EXCERPT TO READ:
++++++++++
[Boost-bugs] [Boost C++ Libraries] #7744: make_u32regex() performs insufficient UTF-8 validation

Subject: [Boost-bugs] [Boost C++ Libraries] #7744: make_u32regex() performs insufficient UTF-8 validation
From: Boost C++ Libraries (noreply_at_[hidden])
Date: 2012-11-28 08:31:12


#7744: make_u32regex() performs insufficient UTF-8 validation
------------------------------+---------------------------------------------
 Reporter: anonymous | Owner: johnmaddock
     Type: Bugs | Status: new
Milestone: To Be Determined | Component: regex
  Version: Boost 1.52.0 | Severity: Problem
 Keywords: |
------------------------------+---------------------------------------------
 The program below shows a segfault for regular expression ".*\xf6.*".
 AFAIK the maximum value allowed as leading byte for 4-byte sequences is
 0xF4. I would expect an exception.
++++++++++
TASKS TO COMPLETE:
a – From the bug report, reproduce word for word the passage that opens with the words containing "Date: 2012-11-28 08:31:12" and closes with "expect an exception.".
b – Answer these questions about the bug report:
(i) Under which component is the ticket filed?
(ii) Which Boost version does the ticket list?
(iii) What does the reporter give as the maximum value allowed for the leading byte of 4-byte sequences?

EXCERPTED RECORDS:
++++++++++
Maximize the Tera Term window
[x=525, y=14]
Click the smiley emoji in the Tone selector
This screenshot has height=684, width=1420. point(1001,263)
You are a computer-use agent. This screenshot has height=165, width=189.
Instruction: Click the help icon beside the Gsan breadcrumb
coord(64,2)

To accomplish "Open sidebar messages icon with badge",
++++++++++
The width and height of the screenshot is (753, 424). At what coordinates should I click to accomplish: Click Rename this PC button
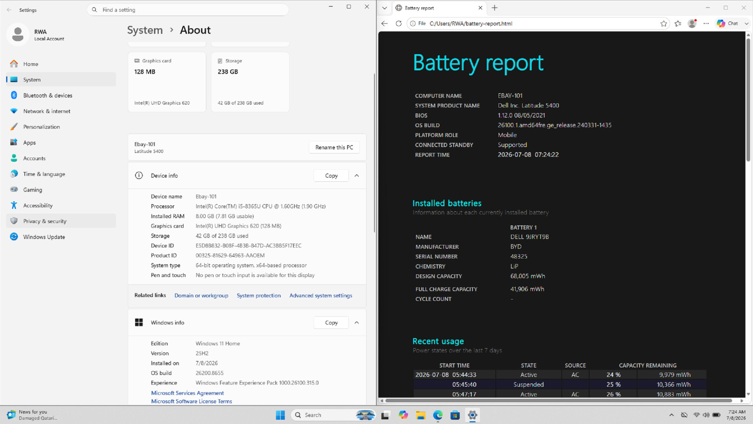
++++++++++
WORKED ANSWERS:
a –
Date: 2012-11-28 08:31:12


#7744: make_u32regex() performs insufficient UTF-8 validation
------------------------------+---------------------------------------------
 Reporter: anonymous | Owner: johnmaddock
     Type: Bugs | Status: new
Milestone: To Be Determined | Component: regex
  Version: Boost 1.52.0 | Severity: Problem
 Keywords: |
------------------------------+---------------------------------------------
 The program below shows a segfault for regular expression ".*\xf6.*".
 AFAIK the maximum value allowed as leading byte for 4-byte sequences is
 0xF4. I would expect an exception.

b –
(i) regex
(ii) Boost 1.52.0
(iii) 0xF4